Agonus is a monospecific genus of ray-finned fish belonging to the subfamily Agoninae in the family Agonidae. Its only species is Agonus cataphractus, commonly known as the hooknose, pogge or armed bullhead. This is a demersal fish found in the coastal waters of the northeastern Atlantic Ocean.

==Taxonomy==
Agonus was first proposed as a genus in 1801 by the German naturalists Marcus Elieser Bloch and Johann Gottlob Theaenus Schneider. Bloch and Schneider classified 4 species in Agonus and in 1814 Tilesius designated Cottus cataphractus as the type species of the genus. Cottus cataphractus was described by Linnaeus in 1758 with a type locality of Europe. The genus Agonus is now regarded as monotypic and is classified within the subfamily Agoninae in the family Agonidae.

==Etymology==
Agonus, the genus name, was not explained by Bloch and Schneider but may derive from the Greek agónos, meaning "combat", referring to the specific name cataphractus which means "clad in armour".

==Description==
Agonus is characterised by the head and body having a complete covering of hard. bony plates, the plates on the body being jointed to enable the fish to move.
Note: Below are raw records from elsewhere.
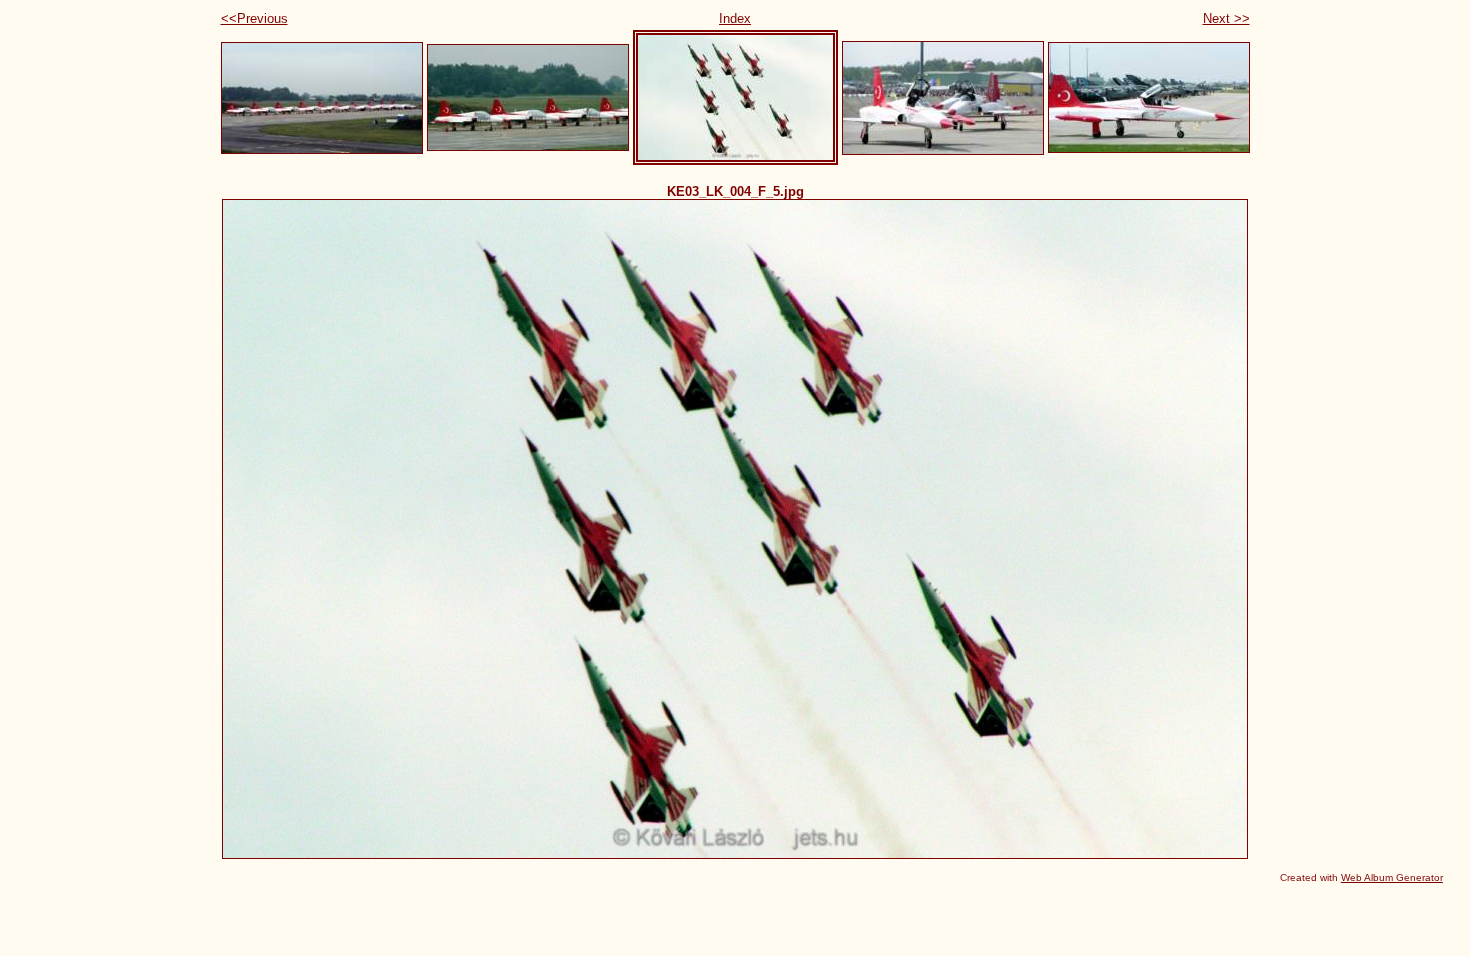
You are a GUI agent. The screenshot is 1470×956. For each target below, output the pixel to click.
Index (735, 18)
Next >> (1226, 18)
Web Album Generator (1392, 877)
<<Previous (254, 18)
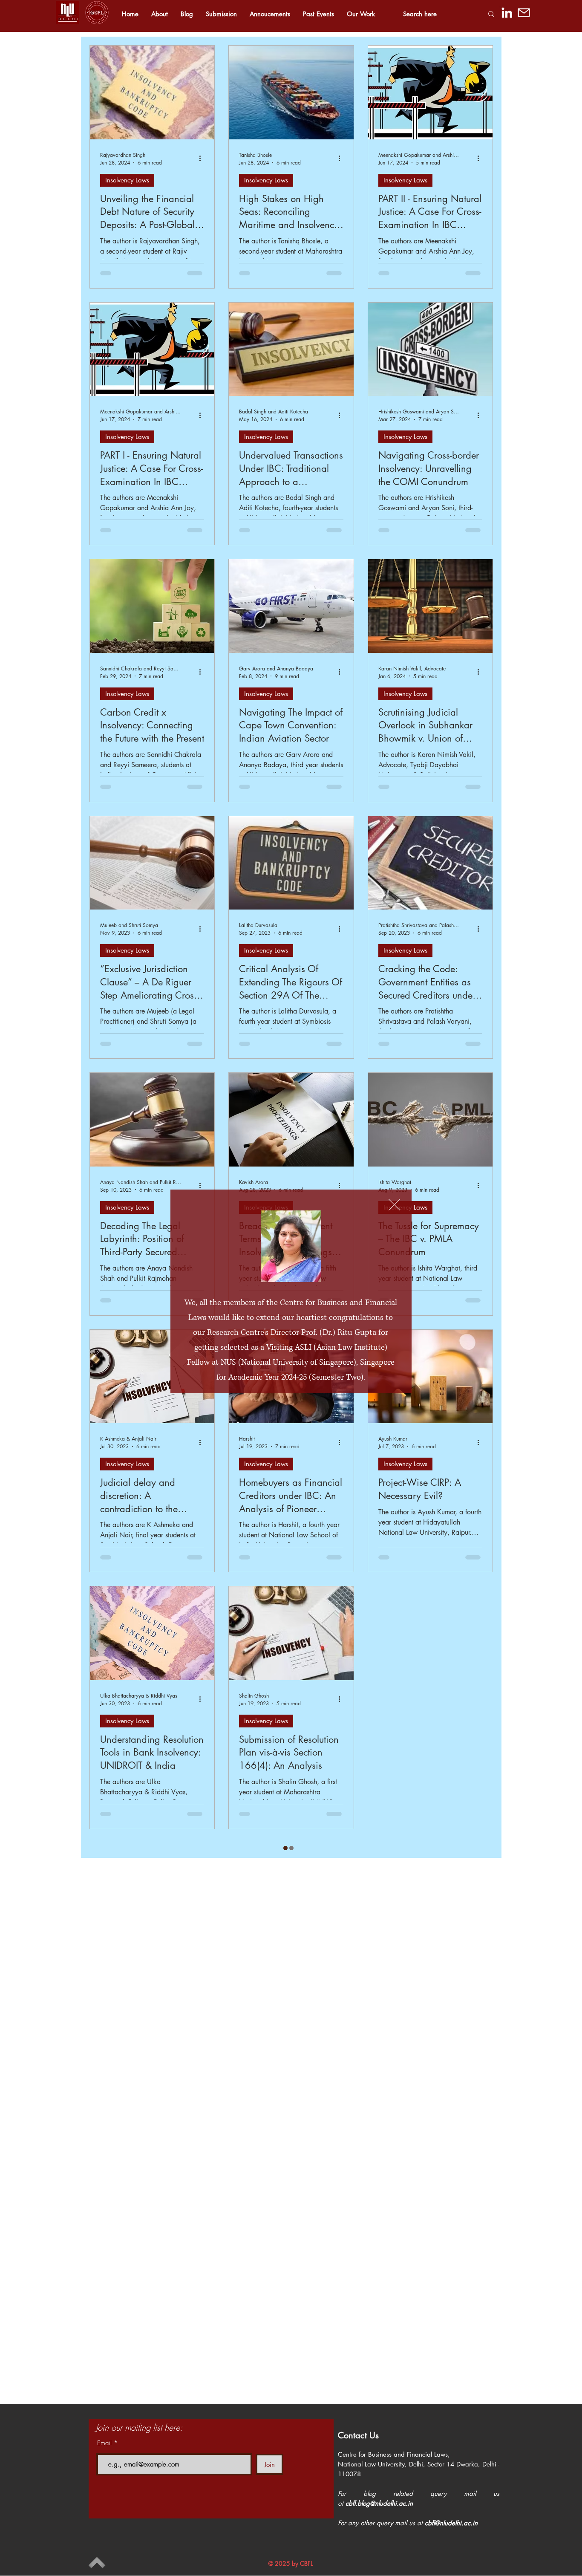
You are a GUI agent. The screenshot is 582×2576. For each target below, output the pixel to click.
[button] (394, 1204)
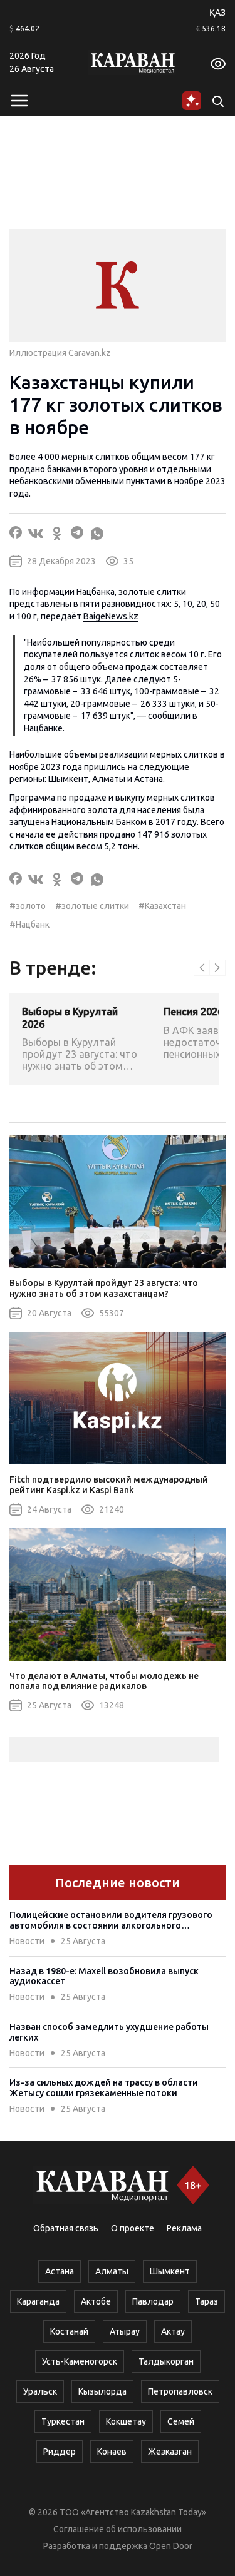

There is a robust, curved spine on the lower edge of the operculum and another curved spine with two tips on the end of the snout. The ventral surface of the head bears numerous short barbels. The first dorsal fin is short based and is supported by 5 or 6 flexible spines, the second dorsal fin is longer based and contains between 6 and 8 soft rays, the anal fin is a similar shape to the second dorsal fin and contains between 5 and 7 soft rays. It has a slender tail with a small caudal fin at its end. The overall colour is dull brown on the upper body, marked with four dark dorsal saddles, with a pale lower body. The maximum published total length is 21 cm, although 14 cm is more typical.

==Distribution and habitat==
Agonus is found in coastal waters of the northeastern Atlantic Ocean where it is distributed from the southern White Sea, also occurring around Jan Mayen, and in the Barents Sea, Norwegian Sea, Baltic Sea and in the North Sea south to the English Channel. It typically is found in inshore waters, moving to deeper waters in winter in the Skagerrak, normally on sandy substrates, occasionally on bottoms with stones. It is found at depths of 0 to 270 m.

==Biology==
Agonus feeds on small crustaceans, molluscs, brittle stars and worms. They spawn from February to May in the bases of kelps and whelks. The eggs take a long time to hatch. Very little else is known about the biology of this species.